• [TÂCHE À RÉALISER]:
Combien de lignes de la liste ci-dessous contiennent la chaîne « value » ? Comptez-les et donnez uniquement ce nombre.

• [DONNÉES BRUTES]:
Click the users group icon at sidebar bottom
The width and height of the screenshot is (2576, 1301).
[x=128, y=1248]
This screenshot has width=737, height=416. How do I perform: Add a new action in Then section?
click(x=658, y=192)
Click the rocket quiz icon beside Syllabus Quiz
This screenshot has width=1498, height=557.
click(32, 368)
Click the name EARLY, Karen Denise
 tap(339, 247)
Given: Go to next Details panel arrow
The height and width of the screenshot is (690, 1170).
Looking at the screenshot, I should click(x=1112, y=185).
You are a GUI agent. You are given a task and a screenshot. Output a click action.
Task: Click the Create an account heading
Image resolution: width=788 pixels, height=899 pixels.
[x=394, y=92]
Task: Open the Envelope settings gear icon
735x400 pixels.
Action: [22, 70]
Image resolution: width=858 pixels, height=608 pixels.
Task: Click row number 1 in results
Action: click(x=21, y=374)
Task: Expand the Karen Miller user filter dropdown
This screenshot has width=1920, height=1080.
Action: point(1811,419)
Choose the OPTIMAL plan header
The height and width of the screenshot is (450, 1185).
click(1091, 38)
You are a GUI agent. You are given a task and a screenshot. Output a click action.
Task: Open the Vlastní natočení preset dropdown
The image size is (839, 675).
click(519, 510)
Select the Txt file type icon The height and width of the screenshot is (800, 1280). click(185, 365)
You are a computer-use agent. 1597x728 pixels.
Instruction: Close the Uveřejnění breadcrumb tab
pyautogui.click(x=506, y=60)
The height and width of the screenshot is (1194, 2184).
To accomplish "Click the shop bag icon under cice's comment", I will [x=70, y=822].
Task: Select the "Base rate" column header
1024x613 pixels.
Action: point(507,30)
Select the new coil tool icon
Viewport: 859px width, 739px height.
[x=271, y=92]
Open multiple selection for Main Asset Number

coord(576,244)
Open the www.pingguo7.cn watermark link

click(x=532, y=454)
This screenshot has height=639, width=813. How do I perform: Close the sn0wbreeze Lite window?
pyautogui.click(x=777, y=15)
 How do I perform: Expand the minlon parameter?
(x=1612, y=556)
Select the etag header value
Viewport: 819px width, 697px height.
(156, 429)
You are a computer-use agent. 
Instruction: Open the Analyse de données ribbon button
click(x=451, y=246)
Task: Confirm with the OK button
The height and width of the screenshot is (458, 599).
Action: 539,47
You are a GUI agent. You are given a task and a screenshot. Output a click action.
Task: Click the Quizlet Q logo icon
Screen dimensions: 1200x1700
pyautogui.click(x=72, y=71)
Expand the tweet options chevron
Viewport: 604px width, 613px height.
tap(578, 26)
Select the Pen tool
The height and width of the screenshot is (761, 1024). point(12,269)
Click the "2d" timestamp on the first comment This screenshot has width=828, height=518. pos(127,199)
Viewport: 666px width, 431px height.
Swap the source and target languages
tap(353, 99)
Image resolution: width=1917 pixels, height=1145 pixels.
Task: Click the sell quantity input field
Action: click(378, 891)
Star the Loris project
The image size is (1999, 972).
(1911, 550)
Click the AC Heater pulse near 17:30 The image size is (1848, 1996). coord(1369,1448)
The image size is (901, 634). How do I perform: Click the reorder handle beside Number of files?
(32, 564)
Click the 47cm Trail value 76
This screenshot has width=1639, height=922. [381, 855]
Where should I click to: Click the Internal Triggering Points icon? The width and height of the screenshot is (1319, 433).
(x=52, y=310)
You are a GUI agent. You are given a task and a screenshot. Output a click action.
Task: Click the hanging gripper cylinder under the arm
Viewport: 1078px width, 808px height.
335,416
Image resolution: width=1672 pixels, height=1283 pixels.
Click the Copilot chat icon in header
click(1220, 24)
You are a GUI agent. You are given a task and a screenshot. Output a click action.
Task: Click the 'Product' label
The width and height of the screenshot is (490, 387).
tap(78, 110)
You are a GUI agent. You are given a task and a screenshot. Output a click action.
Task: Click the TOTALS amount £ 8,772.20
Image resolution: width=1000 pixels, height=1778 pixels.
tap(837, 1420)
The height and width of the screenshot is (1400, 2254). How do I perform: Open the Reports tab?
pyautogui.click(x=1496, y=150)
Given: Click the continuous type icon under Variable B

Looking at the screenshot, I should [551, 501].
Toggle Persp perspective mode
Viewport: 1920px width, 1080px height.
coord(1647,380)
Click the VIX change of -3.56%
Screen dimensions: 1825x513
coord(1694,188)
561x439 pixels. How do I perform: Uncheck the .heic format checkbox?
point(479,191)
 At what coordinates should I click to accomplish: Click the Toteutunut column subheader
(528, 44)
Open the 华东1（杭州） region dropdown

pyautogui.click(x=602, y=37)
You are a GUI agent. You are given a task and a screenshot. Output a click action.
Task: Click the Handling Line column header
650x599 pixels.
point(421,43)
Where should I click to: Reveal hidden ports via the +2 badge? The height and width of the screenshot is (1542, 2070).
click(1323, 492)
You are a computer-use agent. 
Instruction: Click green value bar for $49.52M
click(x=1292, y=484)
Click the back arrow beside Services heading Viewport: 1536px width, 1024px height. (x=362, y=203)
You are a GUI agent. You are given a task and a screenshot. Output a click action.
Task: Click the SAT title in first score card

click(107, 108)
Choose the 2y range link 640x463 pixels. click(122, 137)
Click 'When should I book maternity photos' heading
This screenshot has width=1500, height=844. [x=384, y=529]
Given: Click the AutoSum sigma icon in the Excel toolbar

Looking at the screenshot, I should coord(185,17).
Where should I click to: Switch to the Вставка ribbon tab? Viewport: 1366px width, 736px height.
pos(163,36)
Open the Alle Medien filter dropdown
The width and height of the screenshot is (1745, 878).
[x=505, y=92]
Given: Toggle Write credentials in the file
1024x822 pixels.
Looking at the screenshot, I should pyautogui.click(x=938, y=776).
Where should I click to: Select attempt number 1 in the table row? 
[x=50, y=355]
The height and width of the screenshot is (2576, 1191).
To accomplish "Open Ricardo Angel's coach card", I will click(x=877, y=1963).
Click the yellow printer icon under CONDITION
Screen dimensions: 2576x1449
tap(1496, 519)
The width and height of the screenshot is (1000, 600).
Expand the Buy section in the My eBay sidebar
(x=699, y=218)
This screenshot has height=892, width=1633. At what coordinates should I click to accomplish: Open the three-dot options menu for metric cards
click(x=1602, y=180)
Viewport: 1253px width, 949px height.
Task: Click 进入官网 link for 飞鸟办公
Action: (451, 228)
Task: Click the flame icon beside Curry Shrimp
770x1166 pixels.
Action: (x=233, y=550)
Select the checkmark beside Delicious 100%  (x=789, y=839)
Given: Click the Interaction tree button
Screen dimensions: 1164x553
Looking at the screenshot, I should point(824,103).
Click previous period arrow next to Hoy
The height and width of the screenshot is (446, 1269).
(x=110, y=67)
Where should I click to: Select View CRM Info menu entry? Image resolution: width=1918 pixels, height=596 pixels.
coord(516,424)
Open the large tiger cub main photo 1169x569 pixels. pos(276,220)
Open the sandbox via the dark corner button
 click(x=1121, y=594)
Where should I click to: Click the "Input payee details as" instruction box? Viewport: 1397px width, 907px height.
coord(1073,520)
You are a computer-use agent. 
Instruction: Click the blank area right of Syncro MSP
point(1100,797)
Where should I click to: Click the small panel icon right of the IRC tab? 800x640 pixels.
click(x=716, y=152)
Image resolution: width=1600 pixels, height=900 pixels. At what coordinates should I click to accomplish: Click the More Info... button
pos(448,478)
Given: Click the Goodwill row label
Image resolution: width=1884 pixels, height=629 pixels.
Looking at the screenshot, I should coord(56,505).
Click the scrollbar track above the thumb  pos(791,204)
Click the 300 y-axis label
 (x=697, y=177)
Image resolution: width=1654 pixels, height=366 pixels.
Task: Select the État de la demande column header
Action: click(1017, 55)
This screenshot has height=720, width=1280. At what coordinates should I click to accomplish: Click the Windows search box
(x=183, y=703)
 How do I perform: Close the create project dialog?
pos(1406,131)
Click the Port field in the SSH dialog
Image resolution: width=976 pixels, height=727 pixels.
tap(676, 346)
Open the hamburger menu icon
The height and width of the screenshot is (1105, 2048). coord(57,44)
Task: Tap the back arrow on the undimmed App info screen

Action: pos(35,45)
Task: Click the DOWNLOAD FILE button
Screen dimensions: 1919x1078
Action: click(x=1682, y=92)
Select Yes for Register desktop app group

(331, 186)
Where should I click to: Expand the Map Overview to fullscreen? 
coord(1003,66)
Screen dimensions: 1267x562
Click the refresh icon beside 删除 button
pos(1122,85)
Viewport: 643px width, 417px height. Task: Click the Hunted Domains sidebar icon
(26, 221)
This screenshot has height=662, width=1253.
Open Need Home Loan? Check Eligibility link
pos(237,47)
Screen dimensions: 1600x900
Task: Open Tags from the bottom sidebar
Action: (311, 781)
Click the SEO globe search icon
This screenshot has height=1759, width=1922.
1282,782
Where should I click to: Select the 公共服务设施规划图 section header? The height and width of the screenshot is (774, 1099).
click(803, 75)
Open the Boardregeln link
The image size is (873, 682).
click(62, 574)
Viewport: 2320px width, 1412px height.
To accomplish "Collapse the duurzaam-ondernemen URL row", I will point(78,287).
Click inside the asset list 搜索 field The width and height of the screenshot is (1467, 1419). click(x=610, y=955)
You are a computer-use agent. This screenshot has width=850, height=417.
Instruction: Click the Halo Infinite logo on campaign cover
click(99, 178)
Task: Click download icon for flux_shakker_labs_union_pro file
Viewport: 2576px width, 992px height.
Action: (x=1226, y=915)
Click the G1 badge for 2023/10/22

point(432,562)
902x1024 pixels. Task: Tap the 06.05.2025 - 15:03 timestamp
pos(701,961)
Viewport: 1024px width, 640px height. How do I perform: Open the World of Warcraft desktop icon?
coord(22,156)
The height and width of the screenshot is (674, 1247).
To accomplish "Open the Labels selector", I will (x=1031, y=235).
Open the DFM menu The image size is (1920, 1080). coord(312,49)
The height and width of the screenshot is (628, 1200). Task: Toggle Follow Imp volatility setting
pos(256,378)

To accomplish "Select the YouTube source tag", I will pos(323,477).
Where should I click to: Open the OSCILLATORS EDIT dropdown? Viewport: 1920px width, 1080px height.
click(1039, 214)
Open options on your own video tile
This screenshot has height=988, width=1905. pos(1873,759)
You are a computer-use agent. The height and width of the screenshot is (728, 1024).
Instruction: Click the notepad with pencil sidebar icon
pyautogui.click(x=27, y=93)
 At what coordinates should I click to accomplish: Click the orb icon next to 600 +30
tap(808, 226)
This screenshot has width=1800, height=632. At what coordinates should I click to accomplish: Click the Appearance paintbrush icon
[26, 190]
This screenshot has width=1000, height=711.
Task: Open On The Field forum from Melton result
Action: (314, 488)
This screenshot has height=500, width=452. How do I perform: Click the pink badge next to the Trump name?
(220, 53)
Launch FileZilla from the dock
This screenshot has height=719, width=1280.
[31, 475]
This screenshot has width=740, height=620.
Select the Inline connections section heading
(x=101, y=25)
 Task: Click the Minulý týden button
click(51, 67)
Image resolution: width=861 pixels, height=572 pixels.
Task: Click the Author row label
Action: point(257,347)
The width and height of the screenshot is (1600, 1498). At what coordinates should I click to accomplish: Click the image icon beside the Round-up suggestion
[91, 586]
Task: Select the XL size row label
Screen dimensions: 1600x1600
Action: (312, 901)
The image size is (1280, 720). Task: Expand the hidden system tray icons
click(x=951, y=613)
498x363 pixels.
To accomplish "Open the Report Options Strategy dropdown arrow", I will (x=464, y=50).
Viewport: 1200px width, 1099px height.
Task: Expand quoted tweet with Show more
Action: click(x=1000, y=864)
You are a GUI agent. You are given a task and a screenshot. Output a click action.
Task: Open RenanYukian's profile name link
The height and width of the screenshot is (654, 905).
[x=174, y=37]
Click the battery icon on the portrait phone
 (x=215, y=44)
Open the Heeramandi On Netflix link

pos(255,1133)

• [SOLUTION]:
3